*Source extract*.
Matt stumbles out of his cabin, still pulling one sleeve of his deck suit on. He makes his way outside and back into the storm. Out on deck, he finds the rest of the crew assembling. In total, 38 men are on board. Some are wearing waterproofs, others not. About half seem to have life jackets. All of them look shell-shocked. They huddle together in confusion, bracing themselves against the gale, awaiting orders from the bridge.
I looked around, everybody's ready to go, but there was no call to abandon ship. There were no orders coming down from the bridge. So at that point I was right next to the wheelhouse so I could look in and I could see Bubbles and Butty just moving around packing like grab bags and things, but I couldn't hear any commands from them. The waves are enormous. Matt is fighting shock and nausea. You can feel the boat groaning under his feet, slipping further into the ocean. They only have minutes if they want to get off this ship alive. Matt isn't going to wait any longer.
He grabs the arm of one of the crew, a Portuguese bosun called Joaquim. They'll launch the lifeboats themselves, orders or no orders. The two men race to the stern deck behind the wheelhouse where the four life rafts are housed inside bright red fiberglass containers. After quickly reading the faded information sheet, they cut the straps, release it, and hoist it over the side. To their horror, the container hits the water and doesn't open up. It just bobs there.

*Dataset extract*.

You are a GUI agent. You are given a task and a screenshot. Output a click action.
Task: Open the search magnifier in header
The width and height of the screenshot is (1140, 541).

*Tasks to carry out*.
1 - From the storm passage, output everything from "I looked around, everybody's" down to "wait any longer." without changing a word.
2 - Render this sentence from the storm passage in Spanish: "To their horror, the container hits the water and doesn't open up."
3 - Using the storm passage, answer these:
(a) How many men are on board?
(b) What nationality is the bosun Joaquim?
(c) How many life rafts are housed on the stern deck?

*Answers to the exercise*.
1 -
I looked around, everybody's ready to go, but there was no call to abandon ship. There were no orders coming down from the bridge. So at that point I was right next to the wheelhouse so I could look in and I could see Bubbles and Butty just moving around packing like grab bags and things, but I couldn't hear any commands from them. The waves are enormous. Matt is fighting shock and nausea. You can feel the boat groaning under his feet, slipping further into the ocean. They only have minutes if they want to get off this ship alive. Matt isn't going to wait any longer.

2 - Para su horror, el contenedor cae al agua y no se abre.

3 -
(a) 38
(b) Portuguese
(c) Four